# SET EXERCISE
Update the records below by replacing "screenshot" with "capture" everywhere and leaving the rest as it is. Omit the pictures from your answer.

# RECORD LIST
=-=-=-=-=
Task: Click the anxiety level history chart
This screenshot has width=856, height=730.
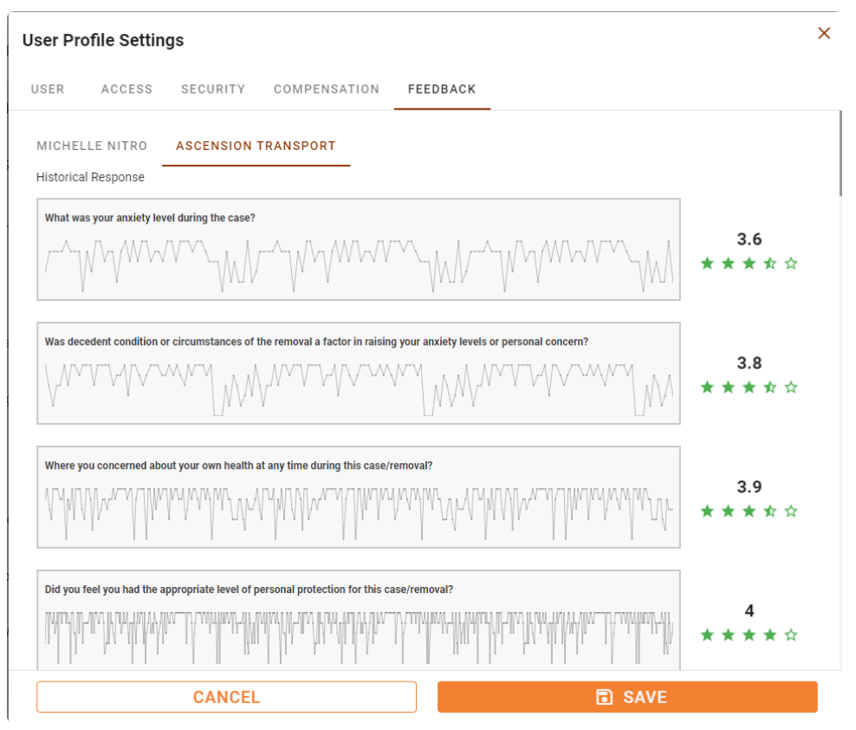Action: pos(359,258)
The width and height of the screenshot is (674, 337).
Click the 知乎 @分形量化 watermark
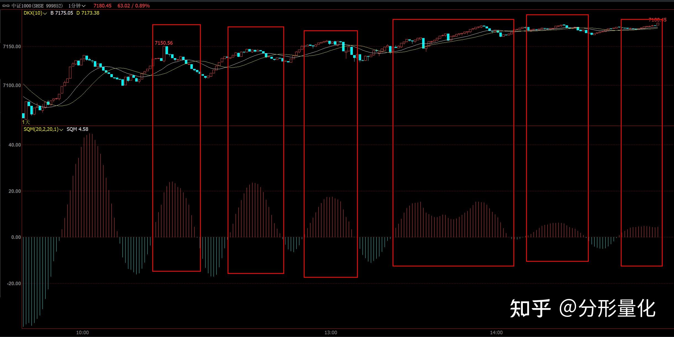tap(582, 308)
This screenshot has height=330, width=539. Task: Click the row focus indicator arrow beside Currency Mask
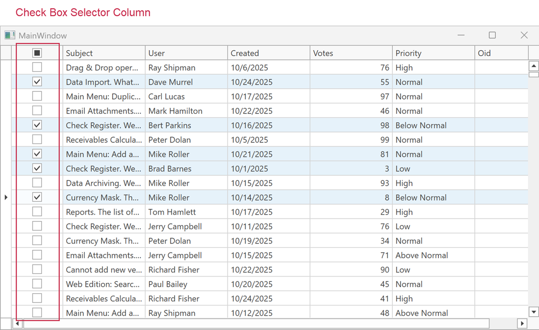6,197
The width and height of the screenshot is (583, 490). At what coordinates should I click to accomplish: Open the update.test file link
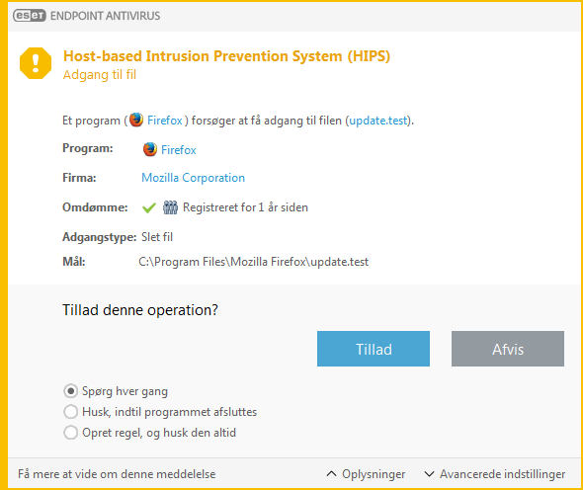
=-=-=-=-=
# ANSWER FOR THE TASK
Task: Click the anxiety level history chart
This capture has width=856, height=730.
Action: pos(359,258)
The width and height of the capture is (674, 337).
Click the 知乎 @分形量化 watermark
tap(582, 308)
This capture has height=330, width=539. Task: Click the row focus indicator arrow beside Currency Mask
6,197
The width and height of the capture is (583, 490). At what coordinates should I click to accomplish: Open the update.test file link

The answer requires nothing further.